First of all, contrary to popular belief, rosé wine isn't a mixture of red and white wines. This method exists, but it's pretty uncommon. Rosé is a totally separate category of wine made with the same care as reds and whites. Additionally, rosé is not a grape varietal but rather made from a variety of red grapes such as Pinot Noir, Grenache, Syrah, and Sangiovese, among others. When making rosé, the juice sits with the grape skins after crushing, but the skins are removed sooner than for red wines. This process creates both flavor structure and the wine's signature pinkish hue. 

Generally, rosés produced in Europe (namely, France, Spain, and Italy) tend to be dryer, while those from non-European countries like the U.S. and Australia carry a bit more sweetness. However, even the sweetest rosé is typically not as sweet as a standard White Zinfandel. Rosés are an incredibly popular warm-weather wine as they pair well with summer foods like fresh fish and seafood, vegetables, chicken, and soft cheeses. They work well, too, with spicy foods and barbeque.

What is White Zinfandel?

White Zinfandel wine is made from red Zinfandel grapes, the same grapes used in making the bold, big Zins California wineries are known for. What many people don't know is that White Zinfandel is actually a type of rosé wine, made in the same way. The difference is that while rosés can be made with various grapes, White Zin is always made with Zinfandel grapes.

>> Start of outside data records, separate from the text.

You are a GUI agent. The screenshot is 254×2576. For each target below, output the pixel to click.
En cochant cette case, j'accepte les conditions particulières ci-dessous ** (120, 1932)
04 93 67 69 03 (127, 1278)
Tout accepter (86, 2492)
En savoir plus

You may be wondering, then, why White Zinfandel is sweeter than other rosés. This is because much of the fruit's sugar is not converted into alcohol. In 1975 Sutter Home experienced an unintentional bout of stuck fermentation while making a batch of White Zinfandel. This happens when the yeast that's added to the grape juice dies before it turns all the sugar into alcohol, leaving a lot of sugar behind. Cutting their losses, they decided to bottle the wine anyway, and people loved the result. This is how White Zin got its sweet reputation, which some people love and others hate. Many modern winemakers are now making drier versions of White Zinfandel, modeled after the popular dry rosés.

Like rosé, White Zinfandel pairs well with a variety of foods. The sweeter versions go well with charcuterie boards and creamy pastas, while the drier versions are a good match for typical rosé pairings. Ultimately, it's important to drink wines you find enjoyable, regardless of their reputation.